══ Extrait du texte ══

Aussi, si Ara Toranian a raison de comparer la cause arménienne à celle de la Palestine, faut-il aussi rapprocher, d’un point de vue idéologique et politique, l’Asala de la bande de Baader/Meinhof en Allemagne ou des PAC (Prolétaires armés pour le communisme) de Cesare Battisti en Italie. Deux fractions armées révolutionnaires ayant elles aussi eu recours à la même époque à des meurtres de civils pour se faire connaître. Ce que l’on appelle parfois le “terrorisme publicitaire”. C’est aussi le grand débat qui opposa, pour prendre un autre exemple, les Black Panthers aux pacifistes proches de Martin Luther King aux Etats-Unis.

═══
══ Données enregistrées ══

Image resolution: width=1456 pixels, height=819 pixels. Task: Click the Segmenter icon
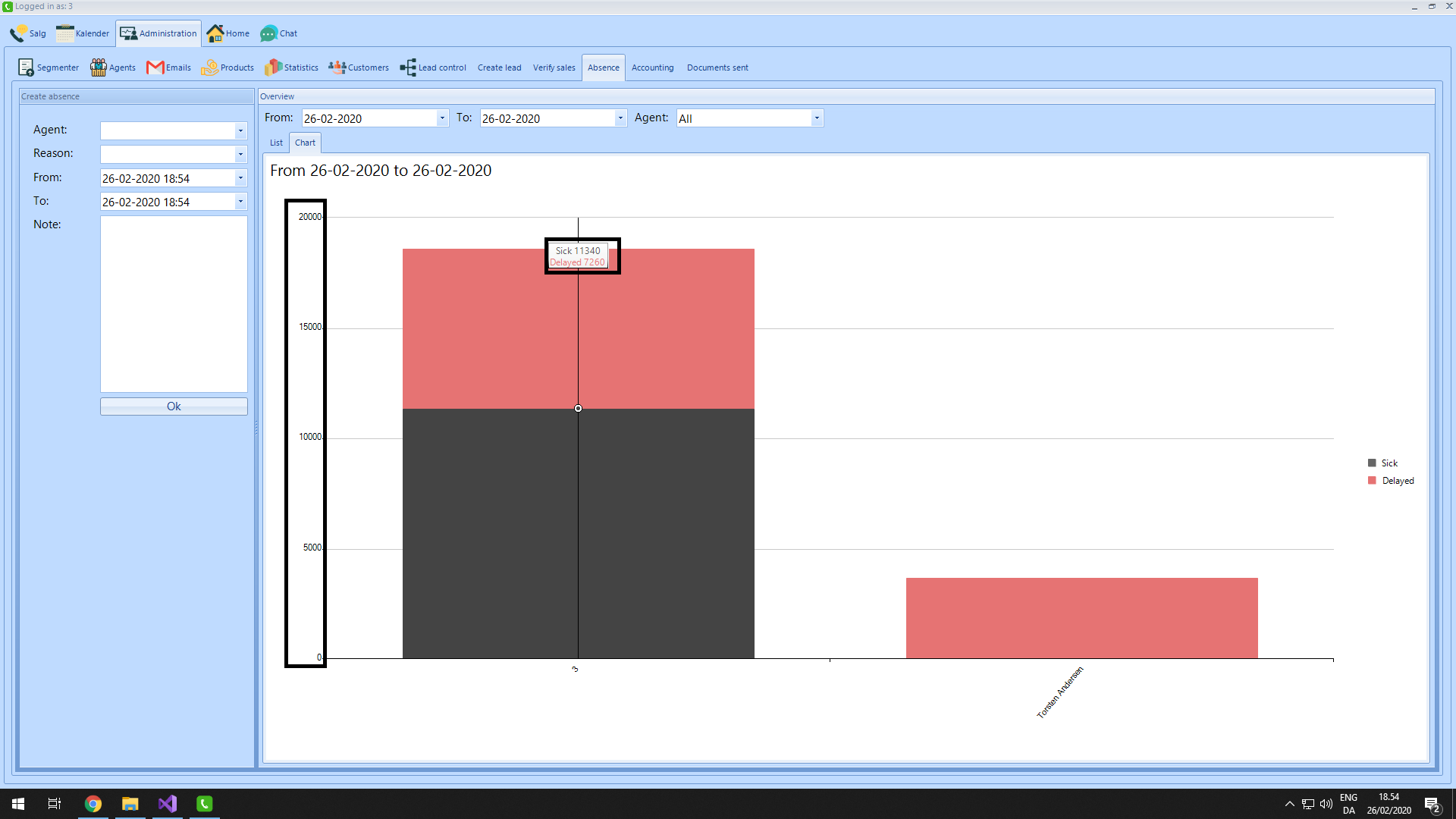[26, 67]
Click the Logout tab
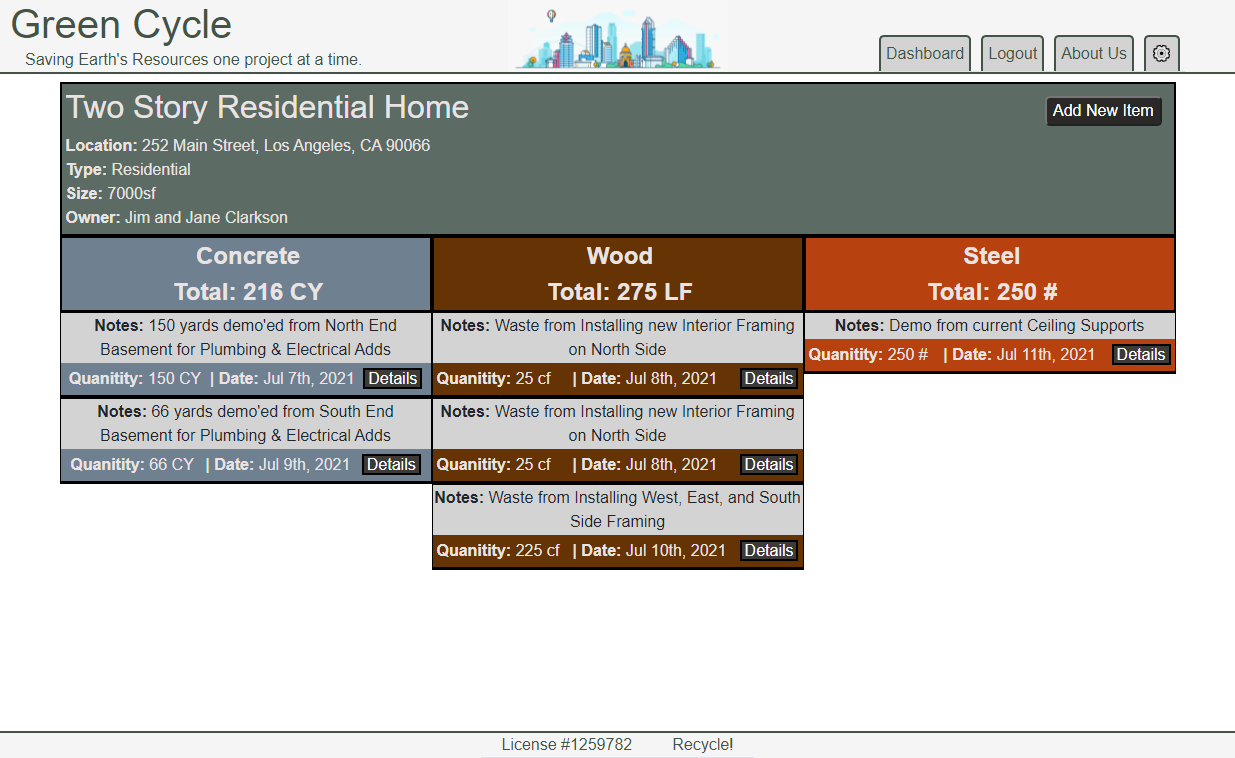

═══

Consignes:
A: Pour chacune des affirmations suivantes, indiquez si elle concorde avec l'extrait sur l'Asala, en citant les mots décisifs de celui-ci. (i) Le texte attribue à Ara Toranian une comparaison entre la cause arménienne et celle de la Palestine. (ii) Les PAC y sont rattachés à Cesare Battisti en Italie. (iii) La bande de Baader/Meinhof y est située en Italie.
B: Poursuivez l'extrait sur l'Asala à partir de sa dernière phrase.

Réponses:
A:
(i) Oui : « si Ara Toranian a raison de comparer la cause arménienne à celle de la Palestine ».
(ii) Oui : « des PAC (Prolétaires armés pour le communisme) de Cesare Battisti en Italie ».
(iii) Non : « la bande de Baader/Meinhof en Allemagne ».

B:
Outre le dilemme moral que pose Monté Melkonian – la violence est-elle justifiable dans certaines circonstances, pour la survie et la reconnaissance de peuples opprimés ? –, la question que pose le commandant Avo est de nature plus existentielle, presque romanesque. C’est celle du destin exceptionnel, à savoir qu’est-ce qui pousse un jeune Californien, modèle de la middle class américaine, à devenir un combattant acharné, chef de guerre et leader d’un peuple en révolte ?
Un voyage initiatique au “Vieux Pays”
Seule une lecture détaillée de sa biographie permet de saisir les raisons obscures, les motivations profondes, de cet homme bourré de paradoxes, qui n’eut de cesse de se réinventer. Il y eut ainsi ce voyage initiatique durant l’enfance au “Vieux Pays” où leur mère est née, en Turquie, et dont les parents, traumatisés par le passé, ne leur parlent presque jamais. “Ce lieu obscur et moribond, auquel nous associons des images et des parfums d’olives amères et ridées et de vieilles femmes en pleurs.”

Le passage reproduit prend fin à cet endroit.